Lead Investigator Explains Tillman Case

Yesterday I had the pleasure of attending an educational event at the Cal State LA Crime Lab hosted by the Los Angeles Visionaries Association. It’s my third one, and I’m addicted. It’s like grad school without the student loans. I always learn more than I can process in one afternoon.

The first presentation was by Michael I. Kelley, who outlined his investigation of the 2004 death of Army Ranger Patrick Tillman in Afghanistan. Kelley is an adjunct professor with the Forensic Science department, California State University – Los Angeles, and a firearm and toolmark examiner with the Scientific Investigation division of the Los Angeles Police Department.

Because initial investigations into the circumstances of Tillman’s death had alleged inadequacies, the United States Congress and the President ordered the United States Army Criminal Investigation Command to conduct the investigation.

Kelly’s investigation aimed to shed light on an emotional case for many observers—Tillman was awarded the silver star for bravery because it was believed that he was killed in battle, and the suggestion that he was killed by friendly fire could jeopardize the posthumous award.

In Spring 2006, Kelley was selected as the team leader for the Army’s crime scene reconstruction investigation of the death incident of Corporal Tillman. Kelley conducted the reconstruction of the shooting incident two years to the hour from the date of Tillman’s death at the exact same location.

From the photographs he showed during his presentation, the canyon where Tillman stood was shrouded in darkness like the picture above (an example, not from the presentation).

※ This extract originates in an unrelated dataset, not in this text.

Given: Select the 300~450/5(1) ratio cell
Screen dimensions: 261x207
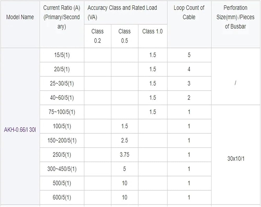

Tillman was standing next to an Afghan soldier who fired an AK-47 to defend against enemy fire coming from another part of the canyon. A U.S. Army gun vehicle, approaching the hill from another direction, saw the AK’s muzzle flash, assumed it was a rebel soldier and sprayed the area with machine gun fire.

Considering the level of visibility and the particular weapon in use, Kelly detemined that all parties acted in a reasonable manner, concluding that Ranger Corporal Patrick Tillman died as a result of friendly fire while his unit was engaged in combat with enemy forces. Because he died in combat, Tillman’s family was allowed to keep the silver star.